Dicha sensación me acompañó durante todo el trayecto hasta la calle Noventa y Ocho Noreste, aún abriéndome paso entre el ritmo homicida del tráfico. Algo no iba bien, y Dexter se dirigía hacia ello. Pero como no contaba con nada más concreto que eso, continué mi camino, mientras me preguntaba qué estaba martirizando la esquina inferior de mi cerebro. ¿Era sólo miedo a la luz del día? ¿O mi inconsciente me estaba diciendo que había pasado por alto algo importante, algo que estaba a punto de abalanzarse sobre mí y morderme? Lo repasé todo en mi cabeza, una y otra vez, y siempre obtuve el mismo resultado, y lo único que se repetía era la idea de que todo era muy sencillo, perfectamente relacionado, coherente, lógico y correcto, y no tenía otra alternativa que actuar con la mayor celeridad posible. Entonces, ¿por qué debía preocuparme? ¿Cuándo goza alguien de alguna posibilidad real, aparte de poder decir de vez en cuando, en esos escasos días buenos que nos tocan, que prefiero helado a pastel?
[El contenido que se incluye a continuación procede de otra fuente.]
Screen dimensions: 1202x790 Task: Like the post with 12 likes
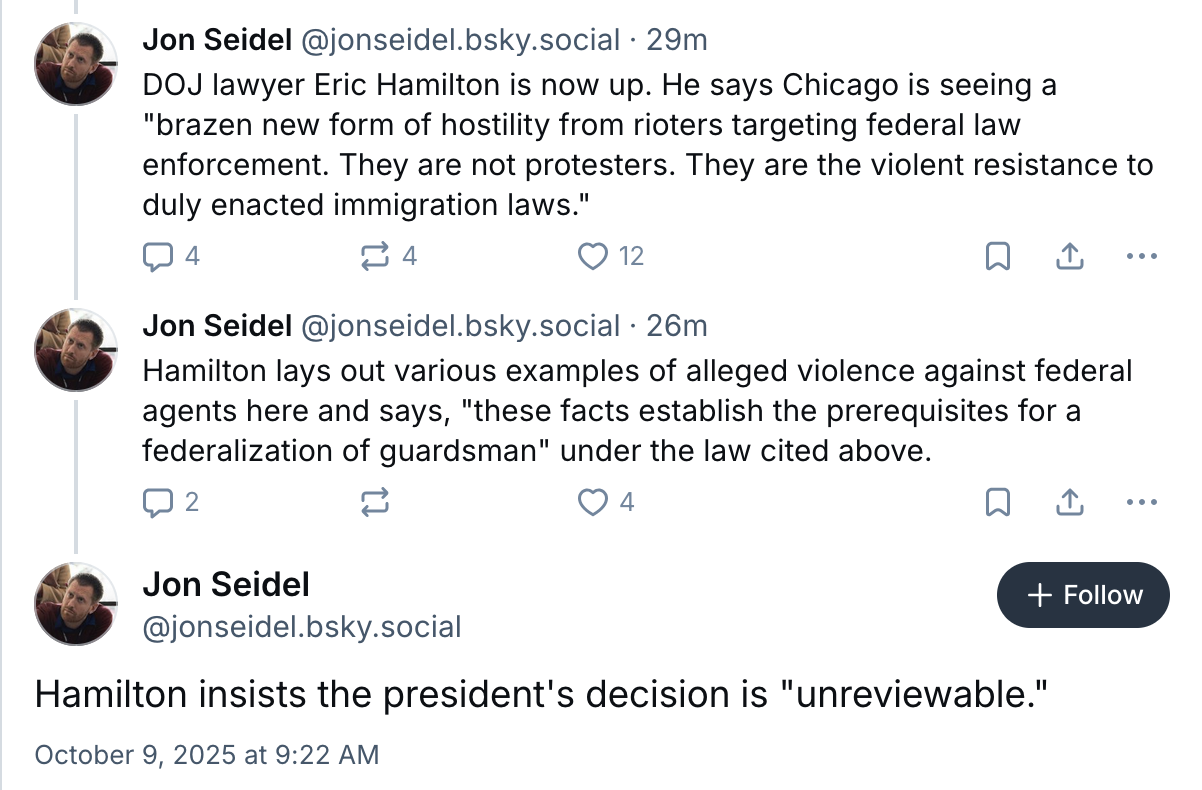coord(594,257)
De todos modos, sentí que unos dedos invisibles cosquilleaban mi cuello cuando aparqué, al otro lado de la calle y a mitad de la manzana de la casa de Wimble. Durante varios largos minutos no hice otra cosa que contemplar la casa desde mi asiento del coche.

El coche de color bronce estaba aparcado delante. No había señales de vida, ni siquiera un montón de miembros apilados ante el bordillo, a la espera de que los recogieran. Nada en absoluto, salvo una casa silenciosa en un barrio corriente de Miami, que se cocía bajo el sol de mediodía.
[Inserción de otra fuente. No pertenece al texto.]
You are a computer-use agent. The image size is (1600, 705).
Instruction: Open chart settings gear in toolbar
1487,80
Cuanto más continuaba sentado en el coche con el motor apagado, más me daba cuenta que yo también me estaba cociendo, y si me quedaba ahí unos minutos más, vería que una corteza oscura y quebradiza se iba formando sobre mi piel. Pese a los temblores de duda que me asaltaban, tenía que hacer algo, mientras aún quedara aire respirable en la cabina.

Bajé y me quedé parpadeando bajo el calor y la luz durante varios segundos, y después bajé por la calle, alejándome de casa de Wimble. Con movimientos lentos y despreocupados di una vuelta a la manzana, y observé la casa desde la parte posterior. No había mucho que ver. Una hilera de setos a través de una valla de tela metálica que la ocultaba desde la siguiente manzana. Seguí rodeando la manzana, crucé la calle y regresé al coche.

Y me quedé parado de nuevo, parpadeando bajo el resplandor del sol, mientras notaba el sudor resbalar por mi columna vertebral, por mi frente, hasta meterse en los ojos. Sabía que no podía continuar inmóvil allí mucho más sin llamar la atención. Tenía que hacer algo. O acercarme a la casa, o volver al coche, ir a casa y esperar a verme en los telediarios de la noche. Pero con aquella vocecita irritante que seguía susurrando en mi cerebro que algo no iba bien, me quedé un poco más, hasta que algo pequeño y quebradizo se partió en mi interior, y dije por fin, estupendo. Vamos a ello, sea lo que sea. Cualquier cosa es mejor que quedarme aquí contando las gotas de sudor mientras caen.